The first example of horrible physics occurs in the first few minutes of the movie. As Agent K converses with an alien trying to sneak over the Mexican border to the United States, a curious border agent sees the scene. When the alien charges at the human, intent on hurting the human, Agent K is forced to kill the dangerous alien. Teal slime is spattered over an area of 20 yards. What classifies this as bad physics lies in the gun that is used on the alien. The force that the gun exerts is very strong because of the residue from the alien that is flung out in a wide area. Good physics requires that the gun would have jerked back when it was shot. The force released would have made Agent K stumble back at least a few inches, if not a foot.
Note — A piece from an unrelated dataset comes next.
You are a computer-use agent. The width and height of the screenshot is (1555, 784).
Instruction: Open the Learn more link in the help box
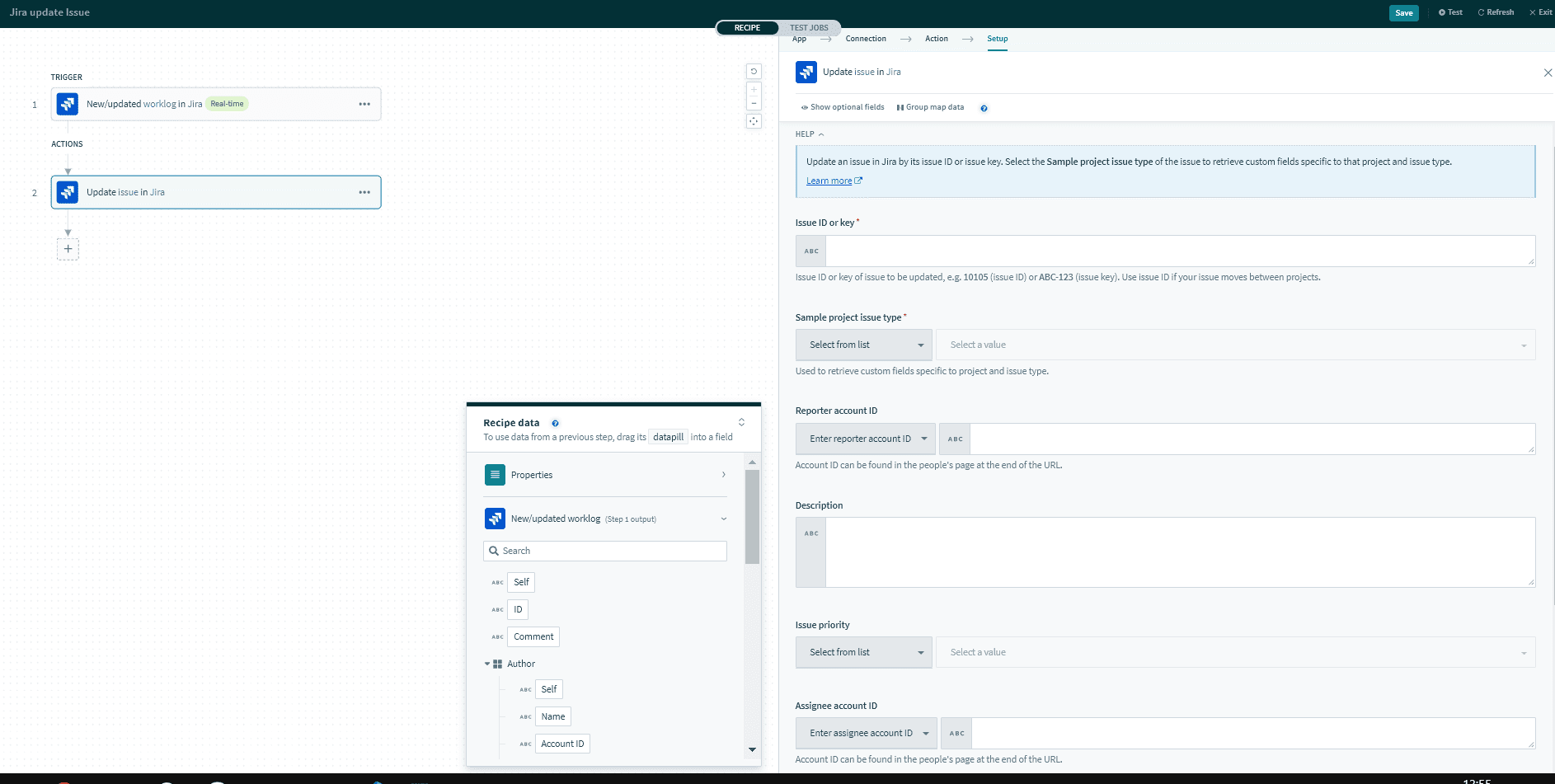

However, Agent K was unaffected; it was as if he had shot something that had as little power as a water gun. This violates Newton’s third law: for every action there is an equal and opposite reaction.
Men in Black was a good movie that, just as any other Hollywood production, had sacrificed the truth of physics in order of the movie to be entertaining and short. While the movie did have a few scenes that did violate some of the major laws of physics and science, I believe that it made an attempt to follow the rules of good physics. This is why I decided to give the rating of PGP-13 to the movie Men in Black.